At Veltkamp's bird sanctuary, the owls were held in a large flight aviary to build up their flight muscles.
"I feel like it was well worth the effort to hold them," Veltkamp said.
The clutch of five owls ranged in age from 10 days old to 2 weeks old when they were rescued on May 12. The eggs were laid in the course of several days.
"They were extremely small," Veltkamp said.
The smallest of them would fit in the palm of someone's hand, she said.
They are now all full grown, standing about 10 to 12 inches tall.
The owls have been big eaters while staying with Veltkamp, each consuming approximately 15 mice per night during the past six weeks. That's at a cost of 75 cents per mouse.
The owls have been eating twice as much as an adult barn owl because they're growing, Veltkamp said.
Through her nonprofit Birds of Prey Northwest, Veltkamp helps injured falcons, eagles, osprey, owls and others. The nonprofit relies on private donations to care for the birds.
Coeur d'Alene is the northernmost range for breeding barn owls, which are cavity-nesting birds.
"They don't tolerate winters well," Veltkamp said.
About a hundred years ago there were more large open barns for nesting and hay fields to hunt in, she said.

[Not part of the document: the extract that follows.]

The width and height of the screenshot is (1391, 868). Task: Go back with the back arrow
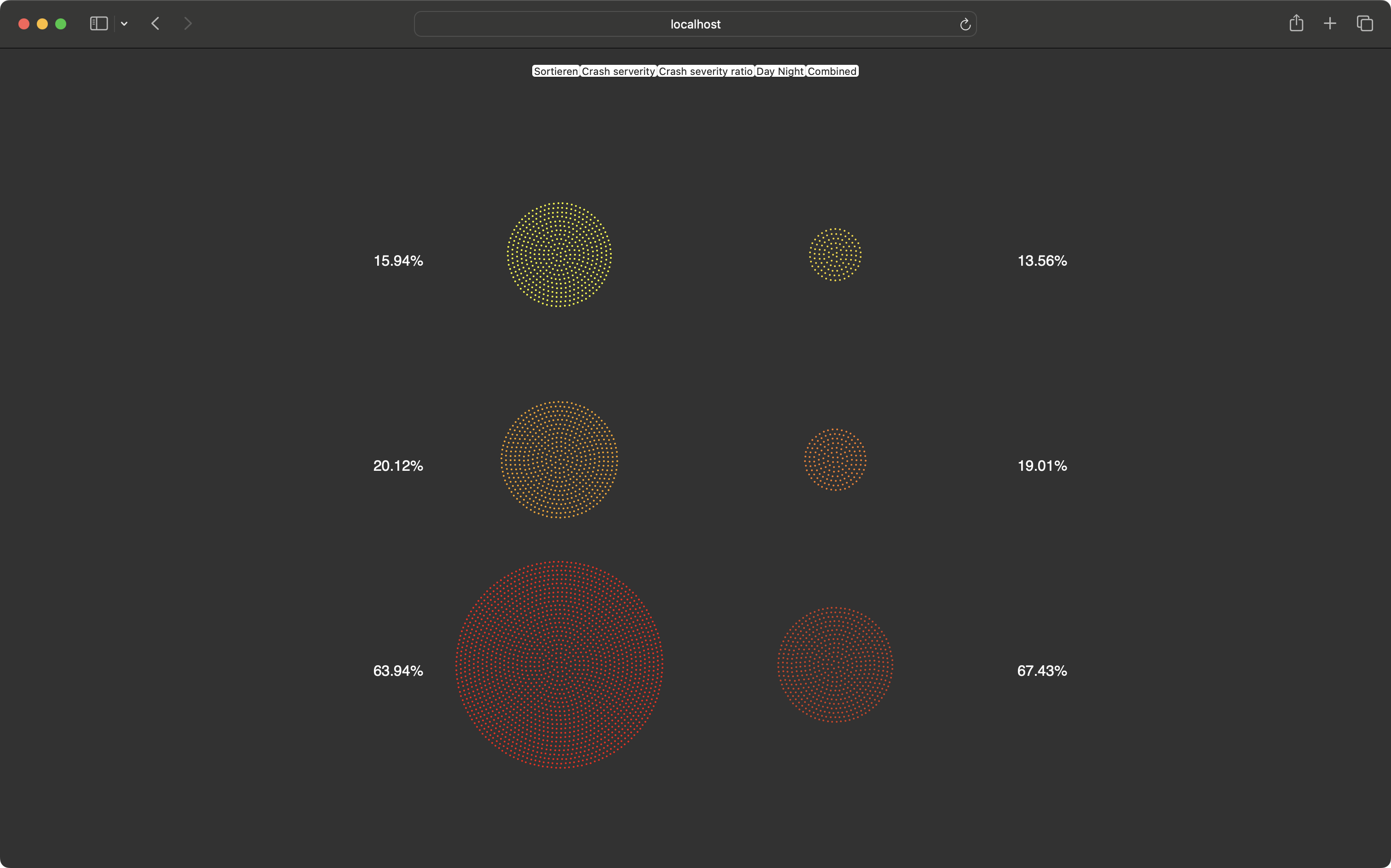click(x=155, y=23)
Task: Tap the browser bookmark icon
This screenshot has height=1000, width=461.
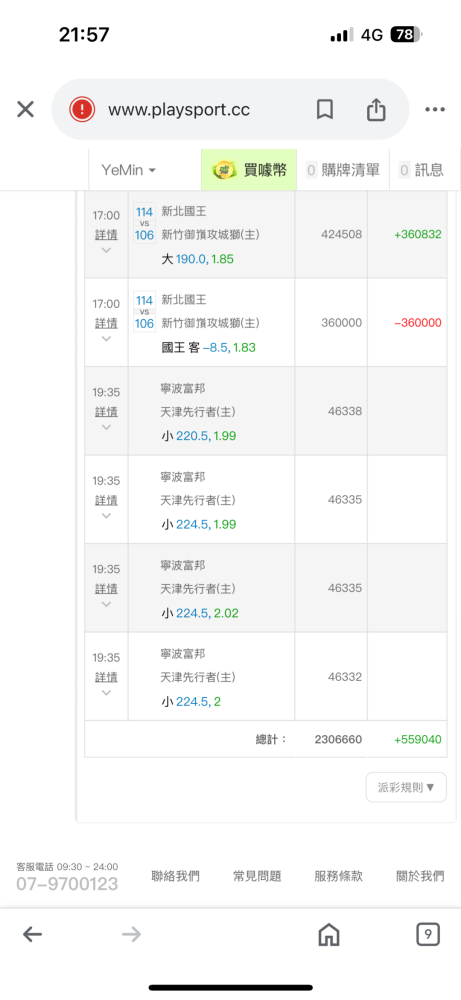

"We humans actually supported barn owls," Veltkamp said. "The world has changed drastically for the barn owl."
The owls don't migrate, so they'll stay in the general area, she said.
The owls hunt with their ears.
"They listen for the mouse down below," she said. Their disc-like faces allow them to hear better, channeling sound vibrations back to their ears.
Because they hunt with their ears and get locked into listening and not looking, they are often struck by vehicles while hunting, she said.